##### Article #####

Hello,
I was trying to resume my run after a crash, but got confused about some points.
The questions would mainly be about the resume and id argument in wandb.init().
I have read the Resume Runs docs and followed thing mentioned in it.
Precisely I have initialized my run as follows.
my_project_name = "tmp"
my_id = "1r0f3yu4"
wandb.init(project=my_project_name, id=my_id, resume="must")
where I have found my_id in wandb/run-20221214_011018-1r0f3yu4 which is a directory that was automatically generated from the crashed run. I have also double checked that my_project_name is also same as the crashed run.
However,
Problem 1) I can see that the State in my Weight and Biases Workspace has change to “running” again, but cannot see any plots or logging information updated in the dashboard (which worked fine for the crashed run).
Problem 2) Instead of re-using the previous directory wandb/run-20221214_011018-1r0f3yu4, it generates a new directory wandb/run-anotherYYYYMMDD_anotherHHMMSS-1r0f3yu4. Is this the proper way it should work, or am I doing something wrong?
(Is it because of https://github.com/wandb/wandb/blob/main/wandb/sdk/wandb_init.py/ line299?)
Finally, my questions would be
Question 1) How should I resume my run? I want to continue logging my training stats on the same dashboard. (I am already saving my checkpoint for training with torch.load/torch.save function. Thus, I just wand to know how to resume my “logging” in my Weight and Biases workspace online.)
Question 2) Is Problem2 the proper way it should work? or am I doing something wrong?
I’m not a very good English speaker, please let me know if anything sounds unclear.
Thank you.

##### Record list #####

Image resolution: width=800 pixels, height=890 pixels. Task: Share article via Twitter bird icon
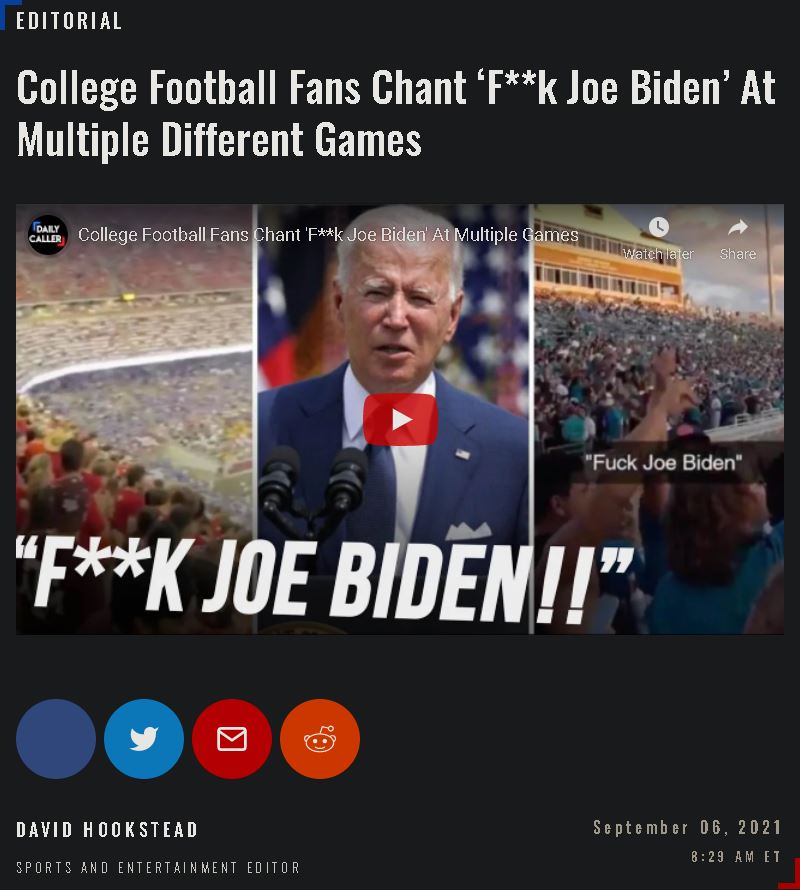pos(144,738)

#####
##### Record list #####

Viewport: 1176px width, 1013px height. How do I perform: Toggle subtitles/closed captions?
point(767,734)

#####

- _Exercise_
Answer these about the forum post on resuming a run:
1. What value does the post pass to the resume argument of wandb.init()?
2. What does the State in the workspace change to after the resume attempt?
3. Which functions does the poster already use to save the training checkpoint?
None of the lines are needed.

- _Reply_
1. "must"
2. "running"
3. torch.load and torch.save